LINGUISTICS & CULTURE
|Data:||05/JUN/2008 12:41 PM|
(1) "It is asked that the audience stand up and clap." (You caught me! I left out the word "asked".)
(2) "The actors saw the audience stand up and clap." This is like in Portuguese, right? The "to" isn't used with the infinitive in this construction. A variation is "The actors saw the audience standing up and clapping."
(3) "It's the impurities in our air and water that are doing it."
Languages are not logical, and yet speakers of every language seem to find ways to rationalize irrationalities in their language. Forget Portuguese for a moment.

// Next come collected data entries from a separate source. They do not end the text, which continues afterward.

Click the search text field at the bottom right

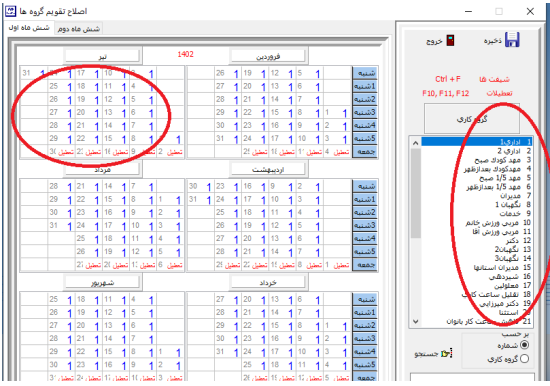472,378
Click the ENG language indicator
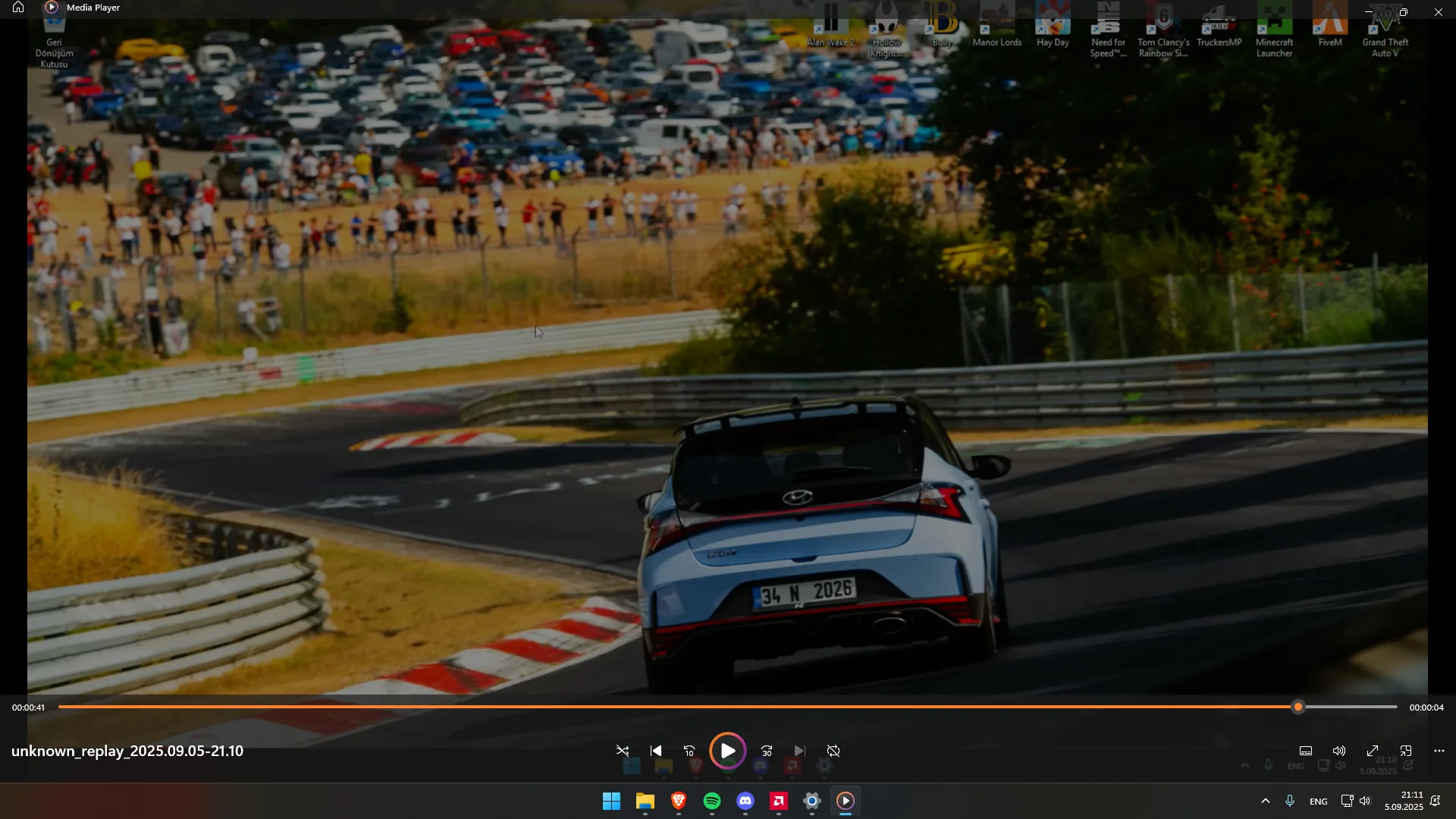The height and width of the screenshot is (819, 1456). click(x=1319, y=802)
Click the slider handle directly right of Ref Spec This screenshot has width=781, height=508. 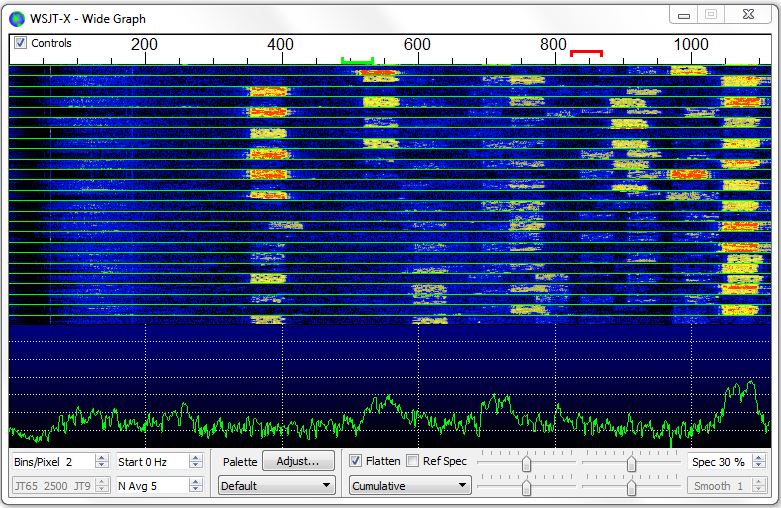[x=526, y=463]
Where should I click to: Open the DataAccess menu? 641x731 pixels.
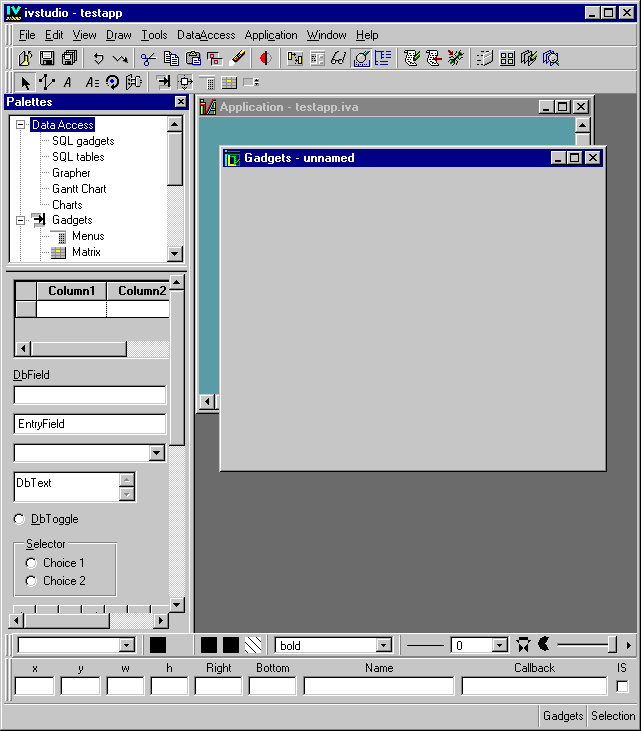coord(206,35)
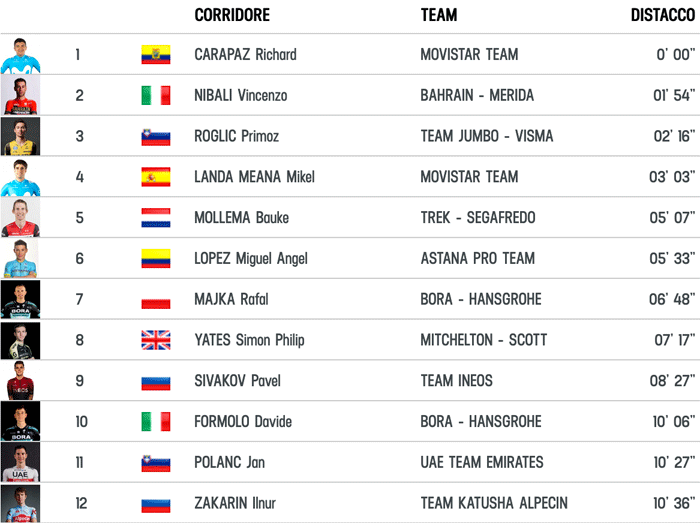Open rider name FORMOLO Davide
The image size is (700, 523).
(243, 422)
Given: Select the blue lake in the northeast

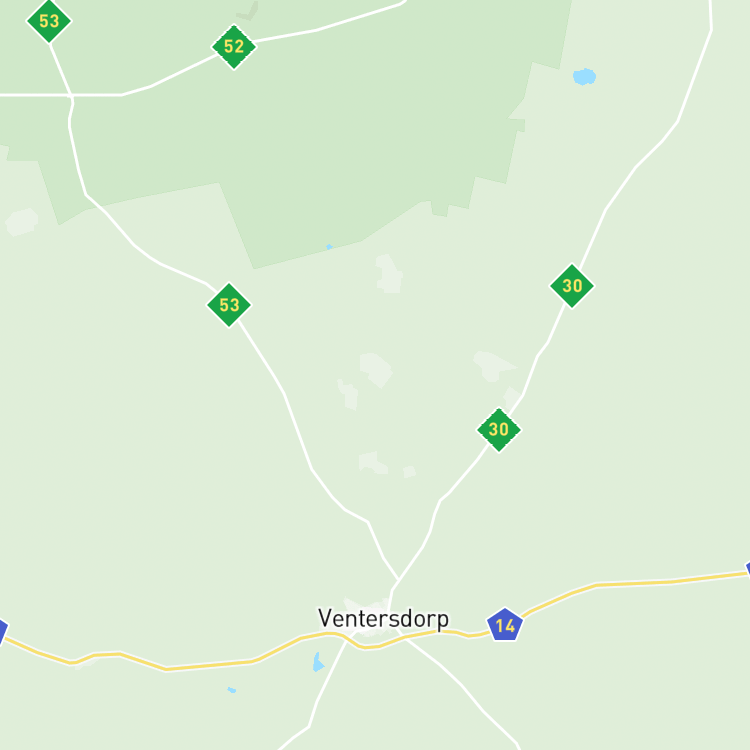Looking at the screenshot, I should 584,77.
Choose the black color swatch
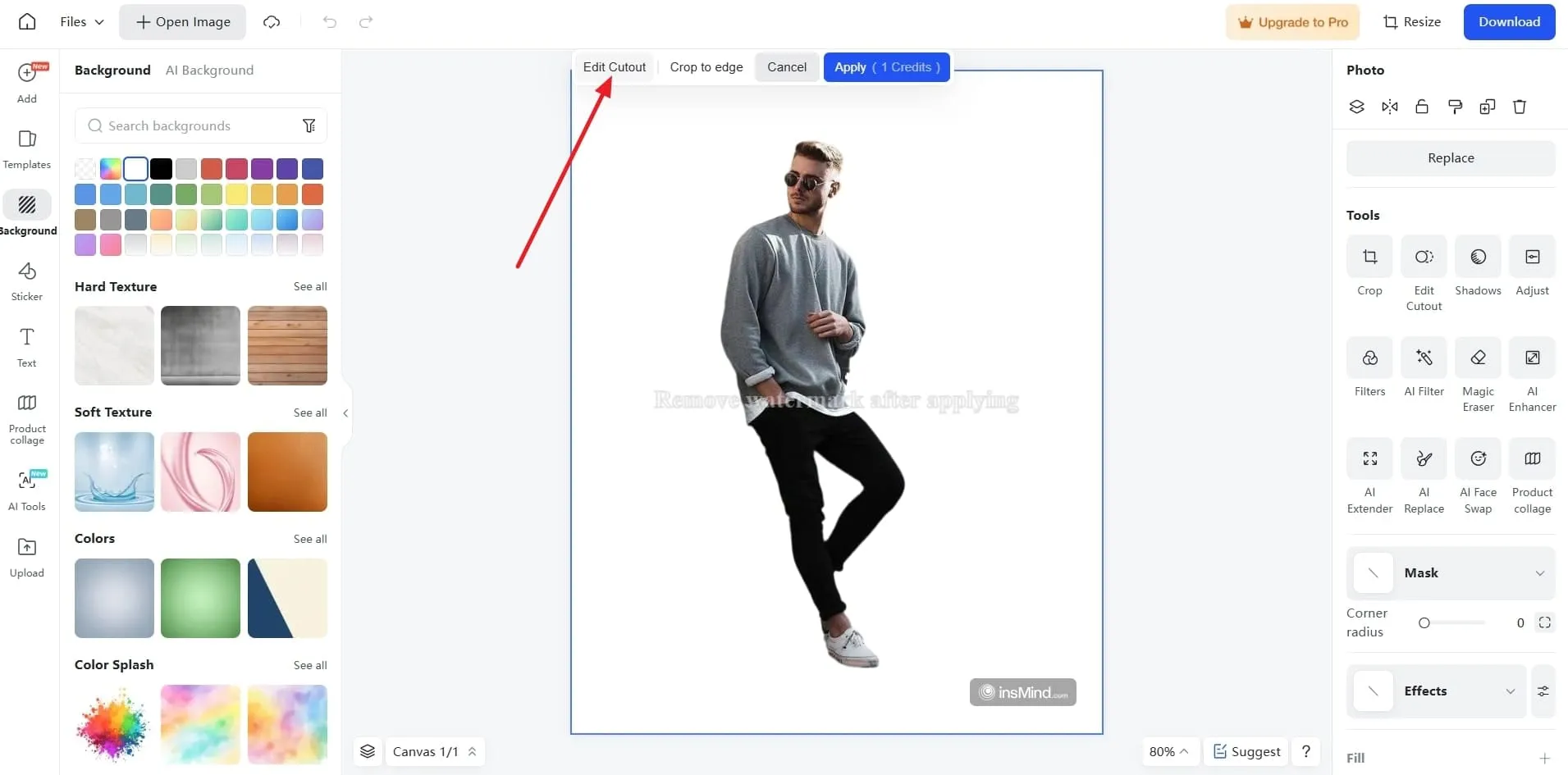This screenshot has width=1568, height=775. coord(161,169)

In Portuguese the correct verb would be "sao", right? in English the rationale is probably that you are answering a question, regardless if it was asked or not!
Q-What is causing the current level of poor health in our cities?
A-It's the impurities in our air and water that are doing it.
Q-What is causing the water to taste like that?
A-It's the rust in the pipes and the plastic cup you are using.
Even if someone asked "What are causing the current level of poor health in our cities?" (implying that the speaker knows that there is more than one factor), you would still answer, "It's the..." and not "They are..." (as in Portuguese).
The above works with "what" but not with "who". If someone asks "Who is coming to party", you can say (1) "John is coming to the party" or (2) "John and Mary are coming to the party."
(4) one impurity, two or more impurities
(5) Yes, a movie has an audience, a play has an audience, a speech has an audience, a grandfather has an audience when he tells a story, when your neighbors argue they may have an audience, etc.
(6) There may be contexts when "the public who attends" is acceptable. "The public who attends Indiana Jones movies...."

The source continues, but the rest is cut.